Cristine Zancani (*)
Quando cursei a cadeira de literatura infantojuvenil na faculdade de Letras, uma das primeiras frases que ficou em mim foi: a literatura infantil se define pelo seu destinatário. Se essa era uma especificidade dos livros para infância, essa também era/é uma limitação ao alcance dessas obras por leitoras e leitores de todas as idades.
Quem se distancia da infância, seja por não conviver com crianças, seja por não acessar as produções culturais endereçadas para esse público, não raramente lê o adjetivo “infantil” como pejorativo. Para essas pessoas, se é infantil, é bobo, pouco profundo, pouco elaborado, ou simplesmente incapaz de ter o que dizer para adultos.
Quem convive com crianças e/ou com produções culturais para a infância, no entanto, sabe o quão equivocada é essa visão. As obras literárias para crianças, quando escritas por alguém que, além de trabalhar esteticamente a linguagem, conhece o modo através do qual o pensamento infantil opera, são grandes livros (que se dirigem a leitores grandes – de todos os tamanhos). Livros que exploram o flerte do olhar das crianças com a filosofia e a poesia, bem como a capacidade que elas têm de transitar livremente entre a fantasia e o real. A grandeza dessas obras se manifesta em texto e em imagem.
E as imagens são outra peculiaridade dos livros para crianças: a história ser contada em diálogo com a ilustração, o que exige uma leitura dupla, uma leitura que costura sentidos. As ilustrações transformam muitos livros para a infância em obras de arte, que podem morar nas nossas estantes. Quem aprecia a arte visual tem motivos de sobra para consumir a literatura infantil.
Voltando para a pergunta que nomeia o texto, após essa introdução, a resposta fica evidente: os livros infantis são leituras para todas as idades, sim!
Então, este texto é um convite para que você, que é leitora/leitor adulta/adulto, ao transitar pelas livrarias (principalmente as que têm curadoria especializada em leituras para infância), demore-se no espaço destinado aos livros para crianças. Conheça autores, ilustradores e temáticas. Observar as temáticas predominantes é uma leitura da atualidade e de nosso projeto social de futuro. Na área infantil, escolha presentes não só para crianças, mas para adultos. Além disso, vá sonhando ou formando seu acervo.

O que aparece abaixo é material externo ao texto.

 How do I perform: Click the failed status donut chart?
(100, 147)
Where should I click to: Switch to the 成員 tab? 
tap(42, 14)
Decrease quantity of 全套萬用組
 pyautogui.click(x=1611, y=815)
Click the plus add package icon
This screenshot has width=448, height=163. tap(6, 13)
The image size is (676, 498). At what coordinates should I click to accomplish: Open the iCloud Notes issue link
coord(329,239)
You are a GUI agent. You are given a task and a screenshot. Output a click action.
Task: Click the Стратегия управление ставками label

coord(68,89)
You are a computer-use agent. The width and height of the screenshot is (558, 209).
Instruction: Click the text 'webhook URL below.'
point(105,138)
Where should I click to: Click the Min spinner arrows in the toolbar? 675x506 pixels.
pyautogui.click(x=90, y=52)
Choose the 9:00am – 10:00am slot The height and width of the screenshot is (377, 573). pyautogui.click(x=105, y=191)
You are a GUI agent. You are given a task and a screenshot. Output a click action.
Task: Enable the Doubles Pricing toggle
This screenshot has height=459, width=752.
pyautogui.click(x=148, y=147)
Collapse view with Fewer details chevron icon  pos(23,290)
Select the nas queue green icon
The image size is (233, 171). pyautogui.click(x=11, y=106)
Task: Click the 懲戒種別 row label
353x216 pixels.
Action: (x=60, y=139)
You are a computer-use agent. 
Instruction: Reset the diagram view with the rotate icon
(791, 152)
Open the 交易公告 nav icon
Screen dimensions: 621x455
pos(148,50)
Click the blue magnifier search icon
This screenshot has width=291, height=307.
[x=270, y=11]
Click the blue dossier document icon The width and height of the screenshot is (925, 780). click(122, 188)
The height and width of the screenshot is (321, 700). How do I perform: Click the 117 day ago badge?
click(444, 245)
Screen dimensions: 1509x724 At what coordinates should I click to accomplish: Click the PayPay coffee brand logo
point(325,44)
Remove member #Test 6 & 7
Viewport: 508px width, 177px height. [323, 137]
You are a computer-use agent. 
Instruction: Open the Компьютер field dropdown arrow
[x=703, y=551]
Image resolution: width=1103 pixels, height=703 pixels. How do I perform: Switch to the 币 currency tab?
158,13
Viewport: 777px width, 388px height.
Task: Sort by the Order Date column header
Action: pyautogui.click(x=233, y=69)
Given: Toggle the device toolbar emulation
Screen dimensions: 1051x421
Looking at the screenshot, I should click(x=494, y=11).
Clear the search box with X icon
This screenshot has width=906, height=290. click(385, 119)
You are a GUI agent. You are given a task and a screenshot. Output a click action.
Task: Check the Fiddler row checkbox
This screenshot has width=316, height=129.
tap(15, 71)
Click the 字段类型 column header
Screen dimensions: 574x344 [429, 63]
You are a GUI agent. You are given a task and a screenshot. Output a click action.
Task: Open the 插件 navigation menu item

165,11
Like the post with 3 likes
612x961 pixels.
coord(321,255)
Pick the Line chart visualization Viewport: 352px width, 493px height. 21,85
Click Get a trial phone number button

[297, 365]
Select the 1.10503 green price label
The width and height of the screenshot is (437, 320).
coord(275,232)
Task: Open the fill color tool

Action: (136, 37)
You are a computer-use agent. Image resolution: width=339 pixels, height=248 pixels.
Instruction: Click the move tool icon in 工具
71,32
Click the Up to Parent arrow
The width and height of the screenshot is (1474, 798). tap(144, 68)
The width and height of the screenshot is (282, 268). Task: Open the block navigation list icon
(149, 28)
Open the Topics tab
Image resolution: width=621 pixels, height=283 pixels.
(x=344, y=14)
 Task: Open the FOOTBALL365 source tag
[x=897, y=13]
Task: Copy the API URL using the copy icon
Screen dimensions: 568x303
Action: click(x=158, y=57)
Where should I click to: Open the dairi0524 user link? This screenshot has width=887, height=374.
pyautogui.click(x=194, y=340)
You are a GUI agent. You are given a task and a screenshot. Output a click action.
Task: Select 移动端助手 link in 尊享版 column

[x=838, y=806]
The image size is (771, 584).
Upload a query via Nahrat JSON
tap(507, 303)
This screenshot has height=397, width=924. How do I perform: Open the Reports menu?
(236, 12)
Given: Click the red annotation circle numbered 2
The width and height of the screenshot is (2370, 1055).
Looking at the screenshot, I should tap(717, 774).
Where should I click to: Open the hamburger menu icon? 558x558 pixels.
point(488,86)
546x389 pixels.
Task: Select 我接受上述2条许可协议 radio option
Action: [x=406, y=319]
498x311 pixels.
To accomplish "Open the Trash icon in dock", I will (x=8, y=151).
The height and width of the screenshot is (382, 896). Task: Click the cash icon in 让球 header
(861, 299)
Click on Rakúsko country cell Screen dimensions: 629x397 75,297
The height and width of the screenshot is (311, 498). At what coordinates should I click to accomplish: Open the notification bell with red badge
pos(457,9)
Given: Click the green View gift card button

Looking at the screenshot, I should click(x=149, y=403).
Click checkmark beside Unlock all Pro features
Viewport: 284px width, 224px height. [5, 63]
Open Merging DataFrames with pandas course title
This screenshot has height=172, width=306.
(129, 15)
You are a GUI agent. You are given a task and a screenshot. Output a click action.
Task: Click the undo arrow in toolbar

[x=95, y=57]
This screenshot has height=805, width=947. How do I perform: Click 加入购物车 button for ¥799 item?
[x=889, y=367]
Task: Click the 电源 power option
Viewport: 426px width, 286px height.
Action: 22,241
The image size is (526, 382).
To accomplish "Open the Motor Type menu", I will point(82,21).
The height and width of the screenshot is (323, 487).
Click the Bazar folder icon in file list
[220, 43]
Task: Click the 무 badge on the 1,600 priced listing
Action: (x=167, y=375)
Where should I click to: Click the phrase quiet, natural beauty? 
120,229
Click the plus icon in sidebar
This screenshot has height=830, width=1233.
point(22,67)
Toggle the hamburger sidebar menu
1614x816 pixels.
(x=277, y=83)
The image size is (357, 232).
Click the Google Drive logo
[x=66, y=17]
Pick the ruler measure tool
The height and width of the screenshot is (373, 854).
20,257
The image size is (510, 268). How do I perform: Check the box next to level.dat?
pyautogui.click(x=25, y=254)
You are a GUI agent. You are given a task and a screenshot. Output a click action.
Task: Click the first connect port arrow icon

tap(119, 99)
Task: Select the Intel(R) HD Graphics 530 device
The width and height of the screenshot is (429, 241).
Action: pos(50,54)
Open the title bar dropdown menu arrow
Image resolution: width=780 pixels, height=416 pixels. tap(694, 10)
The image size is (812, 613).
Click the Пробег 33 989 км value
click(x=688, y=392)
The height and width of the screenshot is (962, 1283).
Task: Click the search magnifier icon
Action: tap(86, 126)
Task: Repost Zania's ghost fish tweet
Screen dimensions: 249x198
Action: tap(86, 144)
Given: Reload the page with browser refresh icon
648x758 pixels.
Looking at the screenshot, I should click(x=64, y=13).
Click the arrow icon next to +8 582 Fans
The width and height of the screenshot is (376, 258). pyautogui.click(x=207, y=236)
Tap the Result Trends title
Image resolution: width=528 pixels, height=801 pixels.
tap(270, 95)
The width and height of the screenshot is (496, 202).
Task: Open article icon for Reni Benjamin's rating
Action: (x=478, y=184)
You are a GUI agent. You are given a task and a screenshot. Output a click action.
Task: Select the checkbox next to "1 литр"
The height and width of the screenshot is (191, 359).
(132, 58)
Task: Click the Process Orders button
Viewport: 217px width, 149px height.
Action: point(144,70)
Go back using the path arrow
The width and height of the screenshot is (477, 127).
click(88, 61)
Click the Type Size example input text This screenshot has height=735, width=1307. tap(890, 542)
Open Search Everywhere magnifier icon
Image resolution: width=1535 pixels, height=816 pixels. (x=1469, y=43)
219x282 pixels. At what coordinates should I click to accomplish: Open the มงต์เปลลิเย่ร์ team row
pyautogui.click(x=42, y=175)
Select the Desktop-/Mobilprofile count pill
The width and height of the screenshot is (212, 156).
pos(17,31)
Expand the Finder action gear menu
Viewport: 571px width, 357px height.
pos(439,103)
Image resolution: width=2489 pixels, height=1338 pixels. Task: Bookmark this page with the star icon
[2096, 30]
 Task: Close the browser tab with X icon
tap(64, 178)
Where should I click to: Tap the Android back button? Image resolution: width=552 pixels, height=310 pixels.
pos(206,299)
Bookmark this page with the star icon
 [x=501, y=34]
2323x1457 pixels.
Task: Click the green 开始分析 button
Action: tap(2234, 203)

O convite para professoras e professores de área é o seguinte: já pensaram em realizar leituras compartilhadas de obras para infância, que dialoguem com as temáticas exploradas pelas leituras “crescidas” escolhidas no semestre? Misture destinatários diversos no cardápio de leitura. Surpreenda com essa mistura, inclusive a si mesma/mesmo.
Para quem realiza saraus, a questão é: já pensou em ler a literatura infantil em meio às leituras adultas? Quem realiza saraus literários divulga autores e obras. Divulgar a literatura para infância, além de ser importante pelo fato de termos produções maravilhosas, revela o reconhecimento de uma dívida com autoras/autores de livros para crianças: são elas/eles que, geralmente, formam o público leitor de literatura.
Na “mala.monstro”, projeto de formação de leitores literários, criado em parceria com uma amiga, nós desconsideramos, por princípio e intencionalidade, a faixa etária indicativa das obras. Muitas vezes, compartilhamos leituras endereçadas para pequenos com pequenos já bem mais crescidos. As discussões sobre as obras só se alargam, porque está na entrelinha dos textos essa capacidade de expansão. Aliás, muito importante mencionar: nas melhores obras para a infância, está o desejo de transformação do mundo. Também por isso não devemos abandonar essas obras, nem esse desejo. Que esse desejo se liberte da indicação etária e que se espalhe cada vez mais, fazendo leitoras e leitores de todas as idades refletirem a partir da ótica peculiar da infância. Temos muito a crescer olhando para o acervo infantil: se não pelos motivos apresentados aqui, simplesmente porque temos muito a crescer olhando para a infância com o respeito que ela merece.
(*) Mãe de ex-aluna da Escola Projeto, Doutora em Teoria da Literatura pela PUCRS e uma das coordenadoras da oficina “Mala.monstro/Viagens literárias”, que acontece na Projeto, semanalmente, no contraturno.